> [Gestellte Aufgabe]:
Ersetzen Sie in den folgenden Zeilen "Switch to" überall durch "Change to" und geben Sie sonst alles unverändert wieder. Lassen Sie dabei die Bilder weg.

++++ Material zur Aufgabe

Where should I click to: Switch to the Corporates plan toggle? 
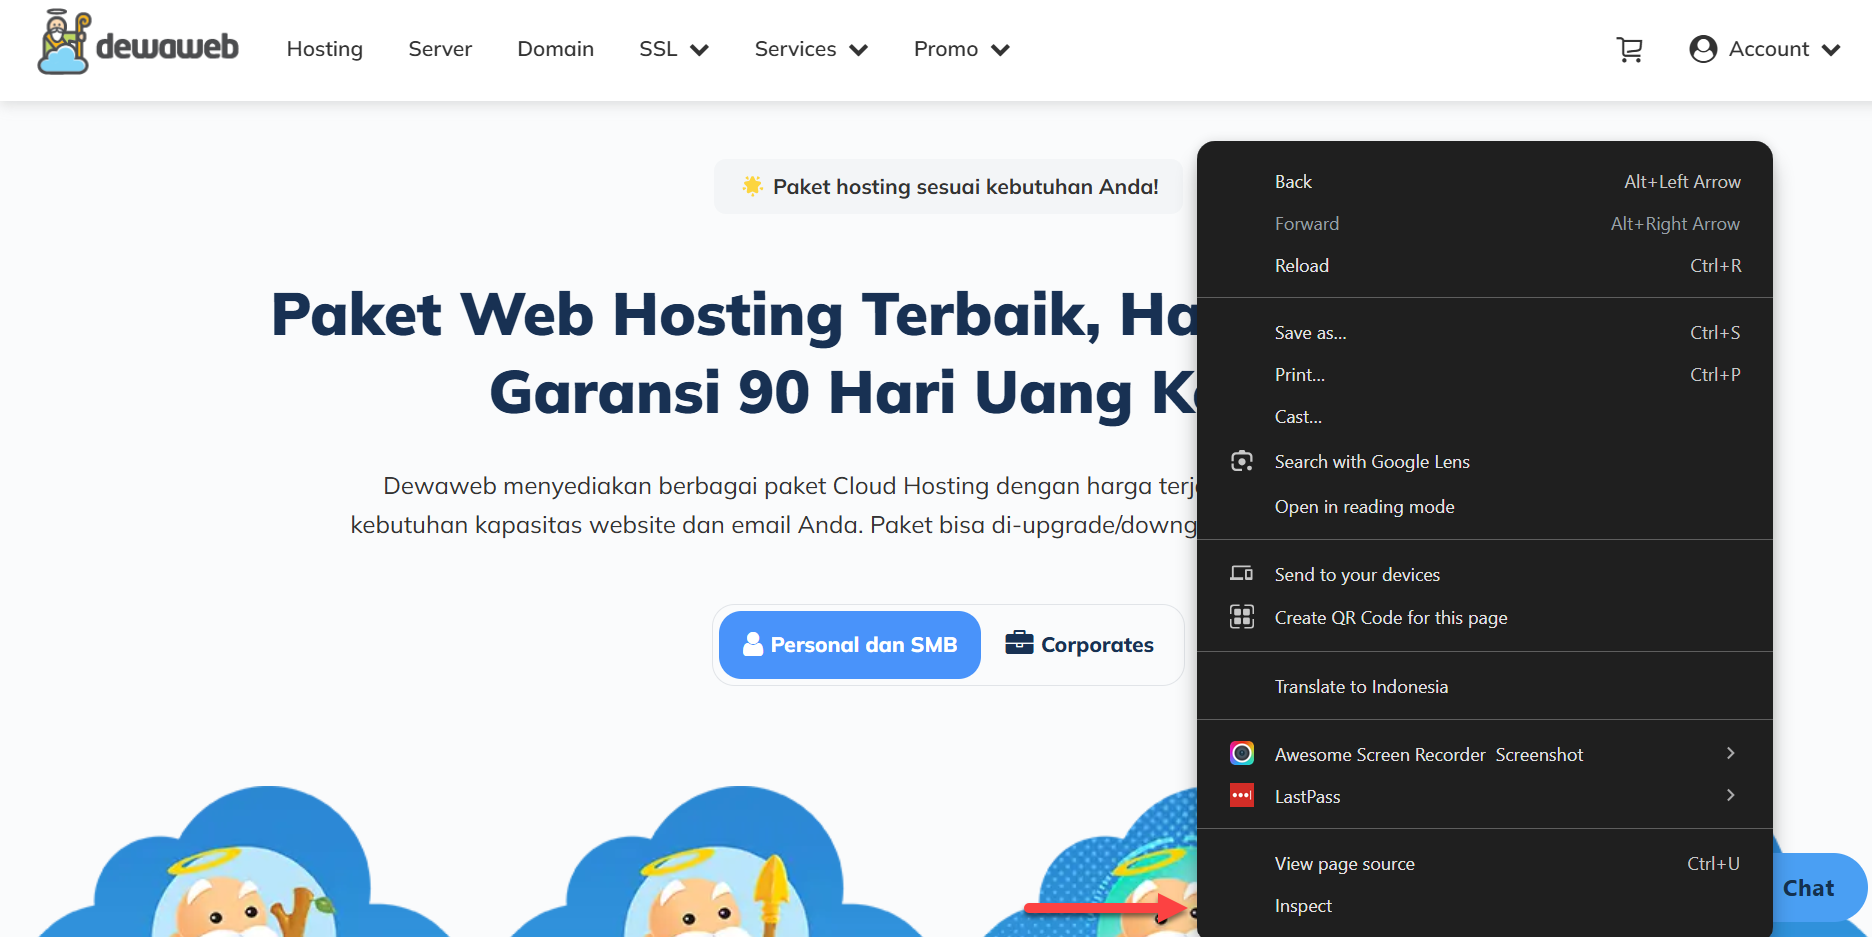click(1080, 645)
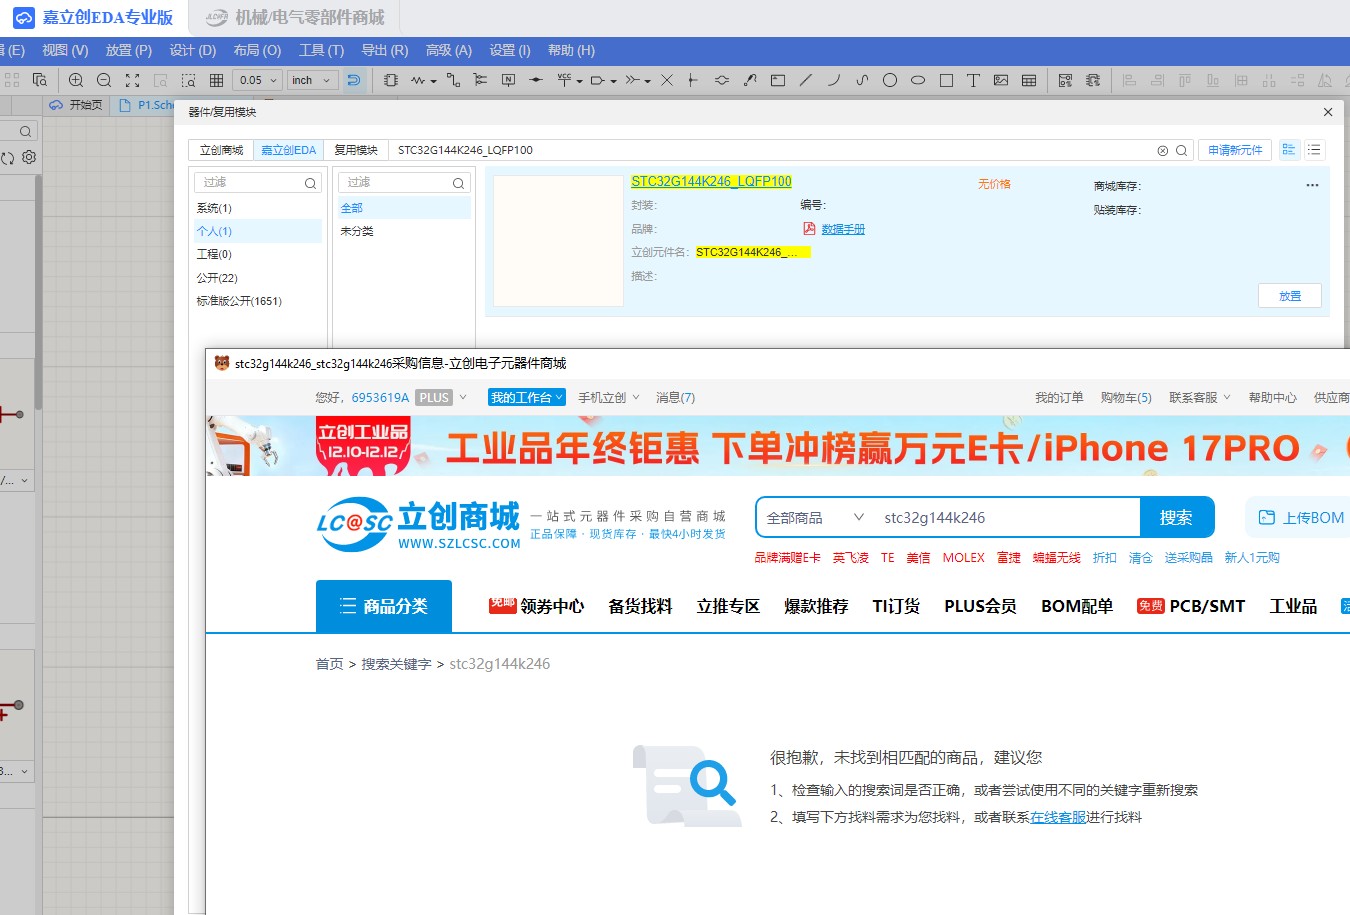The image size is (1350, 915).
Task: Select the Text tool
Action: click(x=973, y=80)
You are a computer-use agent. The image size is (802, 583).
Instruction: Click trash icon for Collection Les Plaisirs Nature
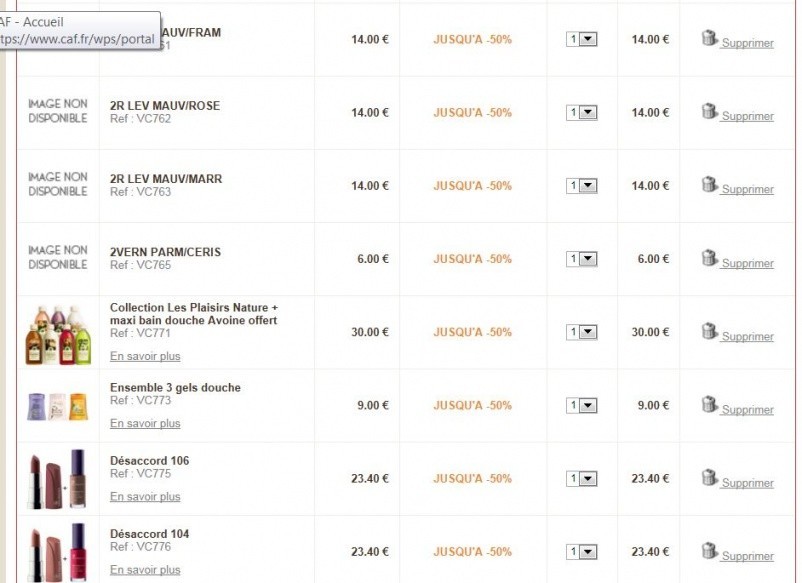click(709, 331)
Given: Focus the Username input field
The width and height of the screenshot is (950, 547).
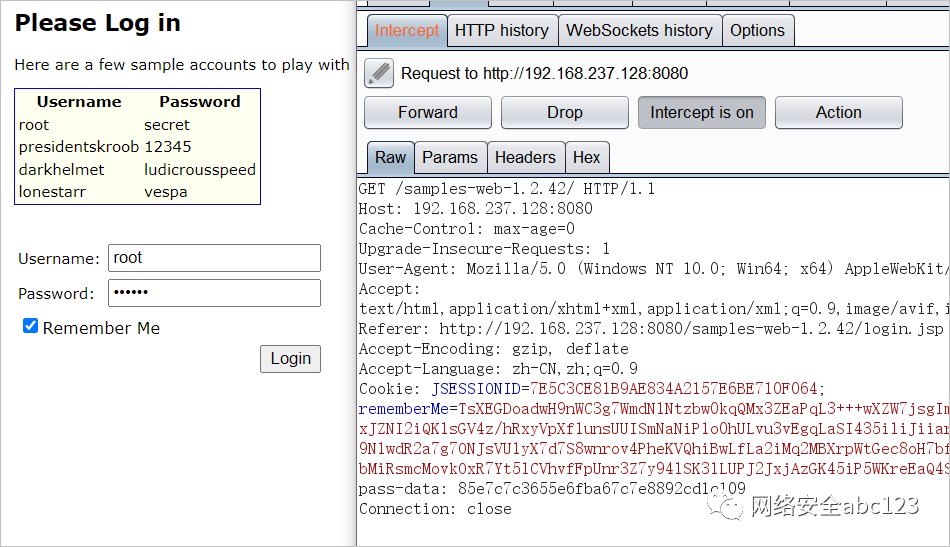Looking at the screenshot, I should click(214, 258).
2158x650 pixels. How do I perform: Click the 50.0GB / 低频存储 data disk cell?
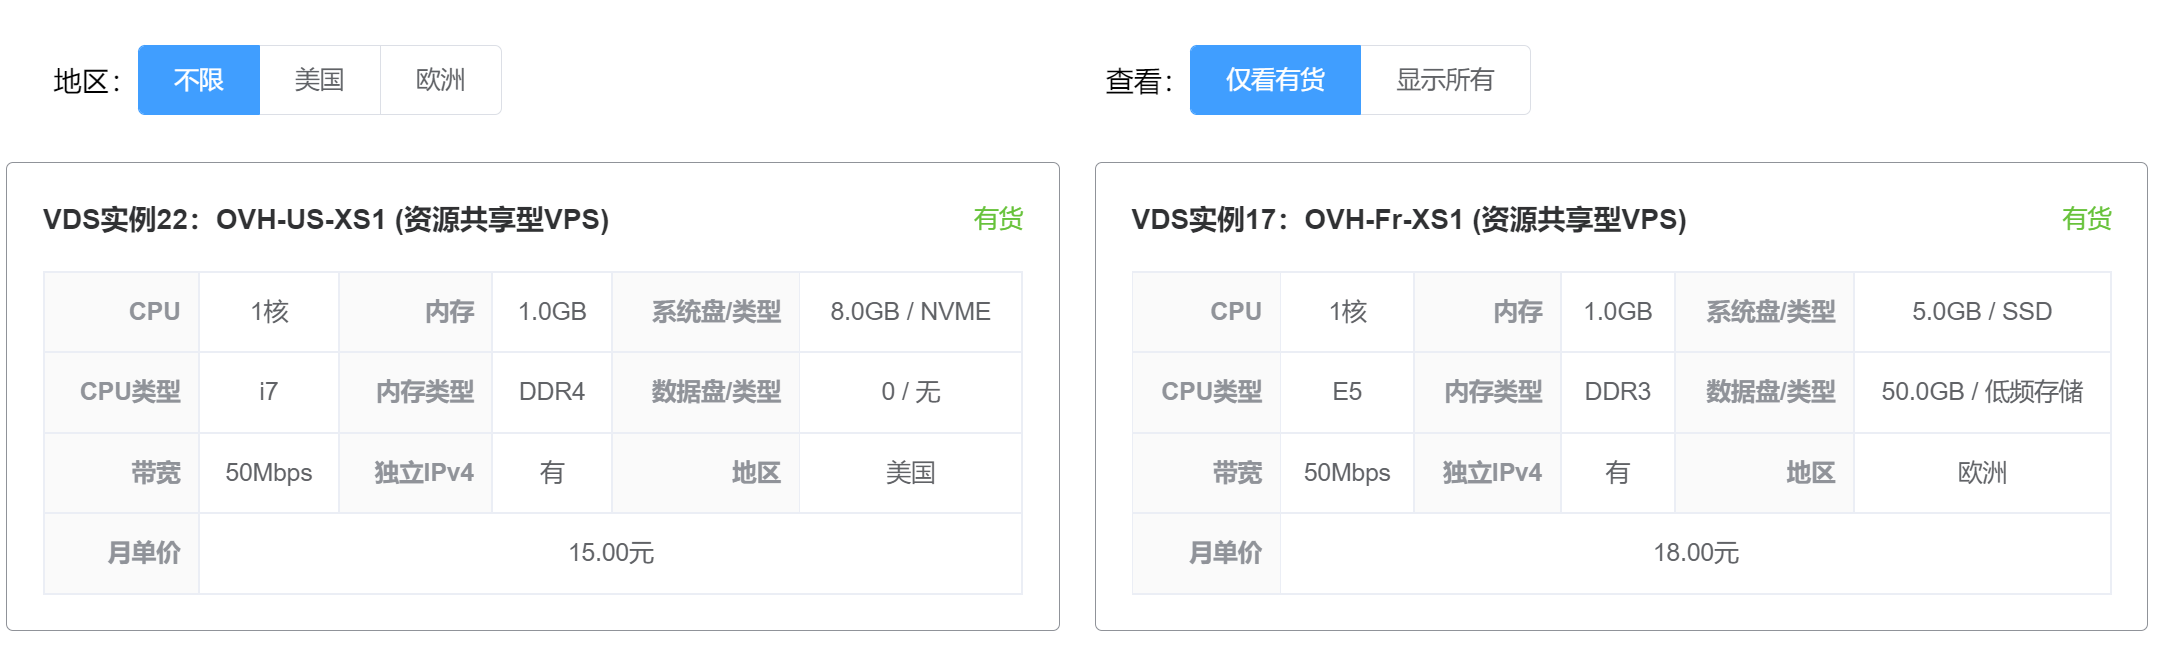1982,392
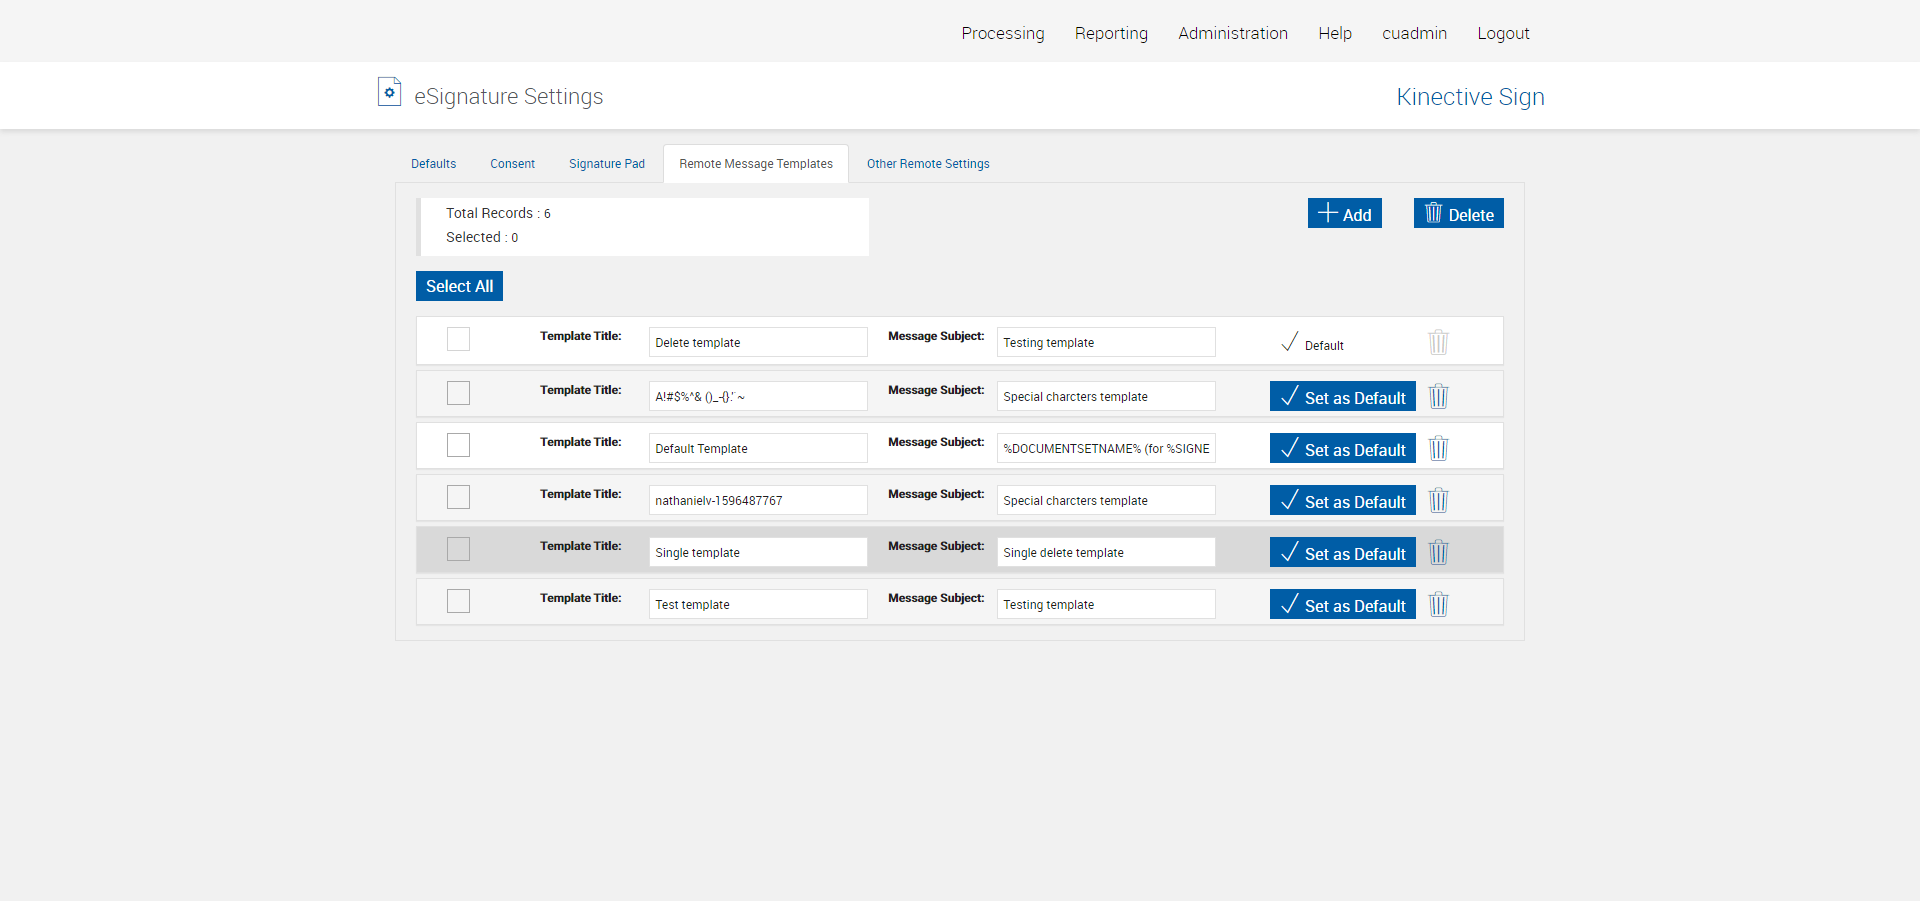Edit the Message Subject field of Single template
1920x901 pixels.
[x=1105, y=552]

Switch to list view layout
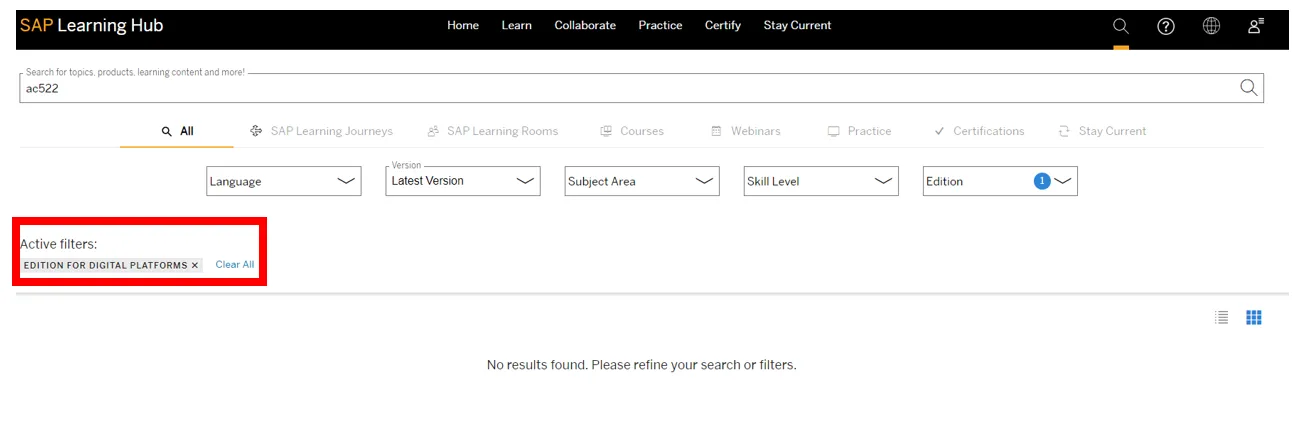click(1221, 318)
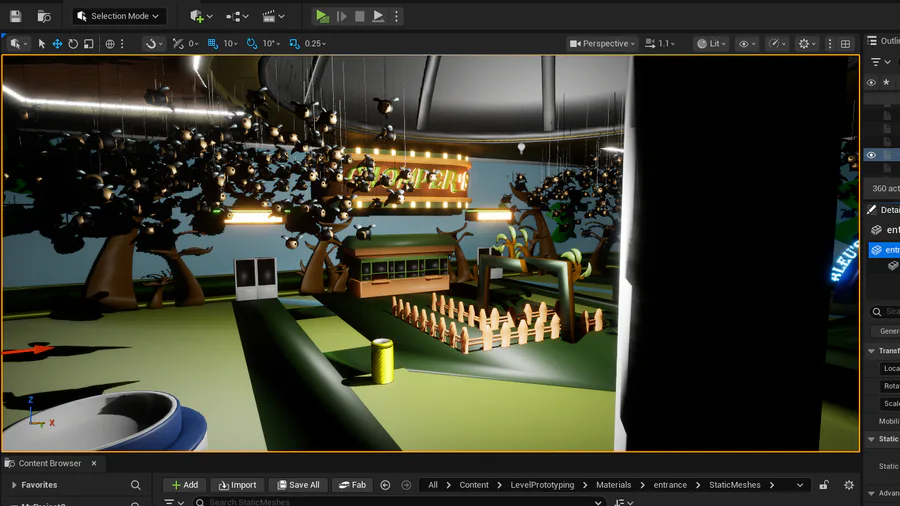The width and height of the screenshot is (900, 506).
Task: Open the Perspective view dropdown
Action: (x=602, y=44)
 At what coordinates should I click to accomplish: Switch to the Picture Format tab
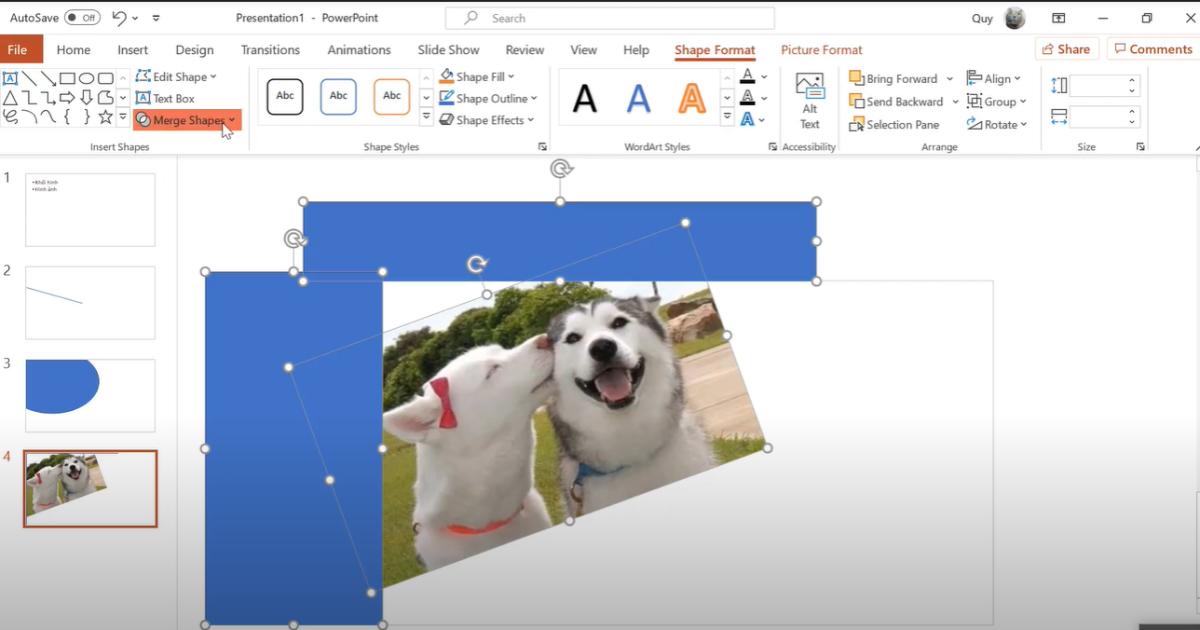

++++++++

> [Schriftliche Antwort]:
Where should I click to: Change to the Corporates plan toggle? 
click(1080, 645)
The image size is (1350, 915).
Task: Select the Text tool
Action: click(x=973, y=80)
You are a computer-use agent. The image size is (802, 583).
Instruction: Click trash icon for Collection Les Plaisirs Nature
click(709, 331)
Given: Focus the Username input field
The width and height of the screenshot is (950, 547).
Looking at the screenshot, I should click(214, 258).
2158x650 pixels. How do I perform: Click the 50.0GB / 低频存储 data disk cell?
1982,392
Edit the Message Subject field of Single template
1920x901 pixels.
[x=1105, y=552]

Change to list view layout
click(1221, 318)
The width and height of the screenshot is (900, 506).
Task: Open the Perspective view dropdown
Action: (x=602, y=44)
 At what coordinates should I click to accomplish: Change to the Picture Format tab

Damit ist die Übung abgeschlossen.